Vang lived in France until July 13, 1991, when at the age of sixteen he, accompanied by his mother, entered the United States on a tourist visa; his father joined them a few months latеr. While in the United States, Vang married a United States permanent resident; he now has a United States citizen daughter. His parents, along with one brother, are permanent residents of the United States. Vang also has a brother who is a United States citizen.
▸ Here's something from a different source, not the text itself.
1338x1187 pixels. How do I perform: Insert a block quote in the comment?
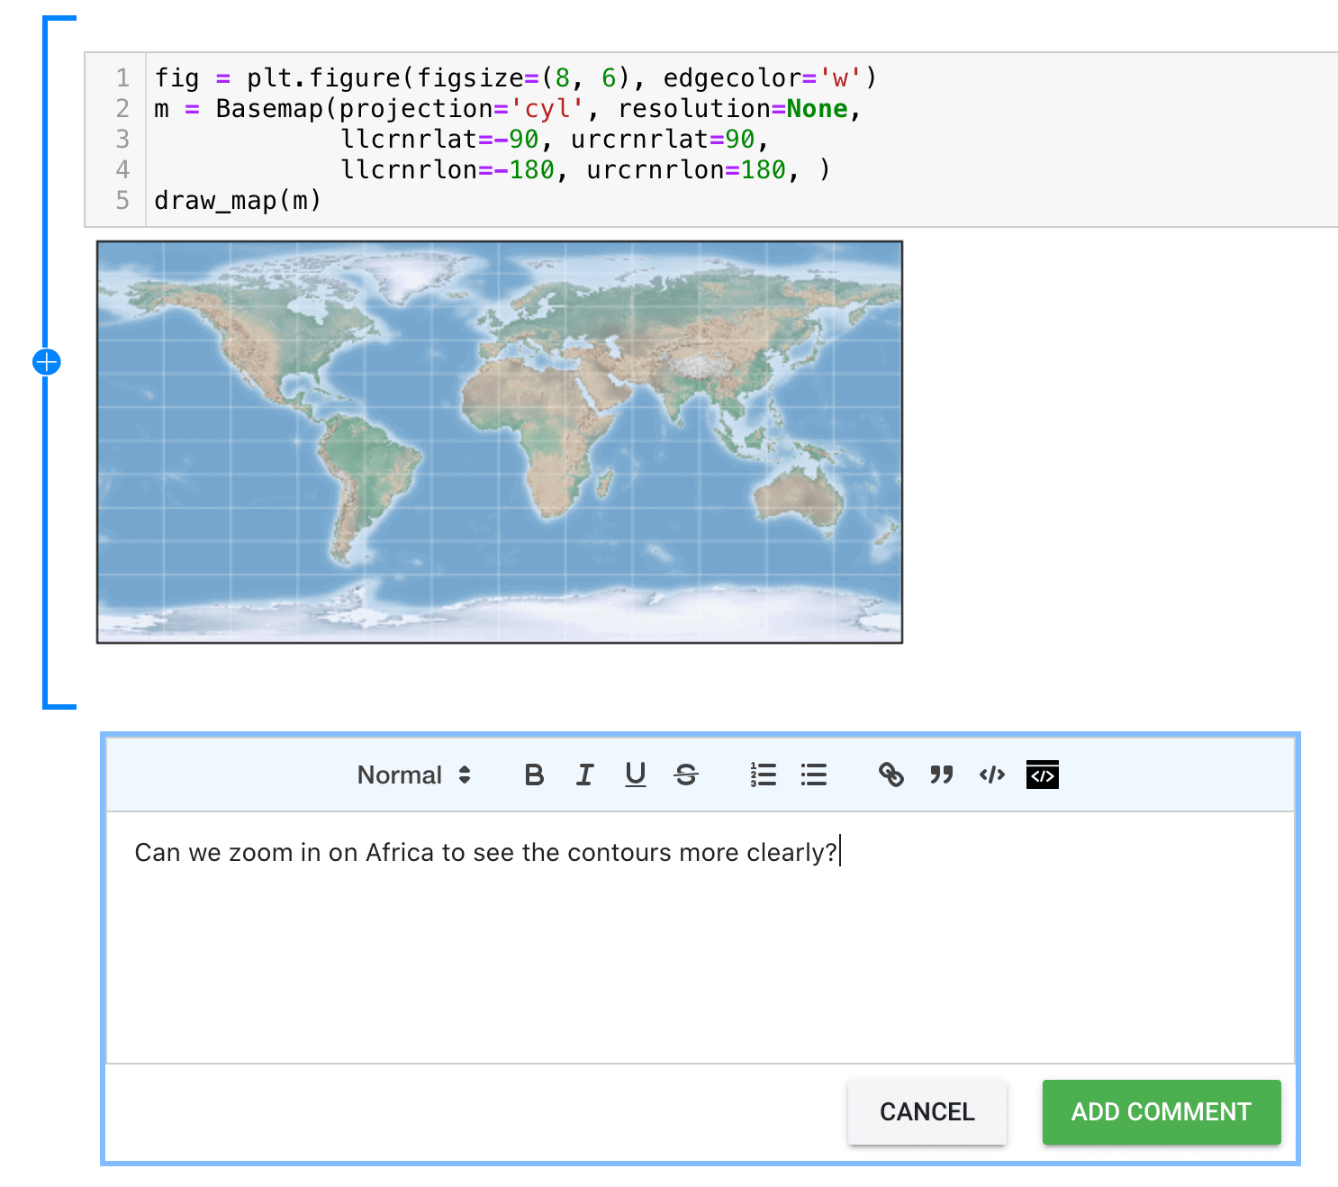click(x=941, y=775)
Vang’s tourist visa allowed him to remain in the United States until January 12, 1992. Because Vang stayed beyond the period authorized by his visa, on March 6, 1993, he was issued an order to show cause, charging that he was subject to deportation. At a hearing before an immigration judge, Vang conceded deportability, but he declined to designate a country of depоrtation. Instead, he contended that he was eligible for asylum because he feared persecution if sent to Laos. The immigration judge found that because Vang had firmly resettled in France prior to entering the United States, he was ineligible for asylum under 8 C.F.R. § 208.14(d). The immigration judge also denied Vang’s application for withholding of deportation, but he granted Vang the privilege of voluntary departure. Thе immigration judge ordered that if Vang failed to leave the United States by October 6, 1995, he would be deported to Thailand, France, or Laos, in that order of preference.
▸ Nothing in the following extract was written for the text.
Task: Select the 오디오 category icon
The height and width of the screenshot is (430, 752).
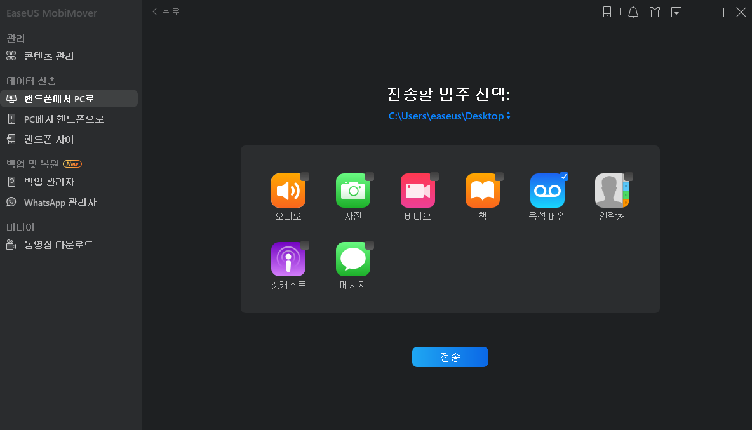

Vang appealed the immigration judge’s decision to the BIA, but the BIA affirmed the decision and dismissed the appeal. The BIA extended Vang’s deadline for voluntary de *1116 parture until June 27, 1996. On August 14, 1996, Vang filed the instant petition for review.
Standard of Review
We rеview de novo the BIA’s determination of purely legal questions concerning the requirements of the Act.
Arrieta v. INS,
Analysis
A Asylum
The case at bar requirеs us to apply the Immigration and Naturalization Service’s (“INS”) “firm resettlement” regulations, 8 C.F.R. §§ 208.14(d)(2) and 208.15, to Vang’s stand-alone application for asylum. Although Vang is now a twenty-two year old adult, all relevant events affecting whether or not he was firmly resettled in France occurred before 1991, when at the age of sixteen, he entered the United States with his parents. We therefore treat him as a minor.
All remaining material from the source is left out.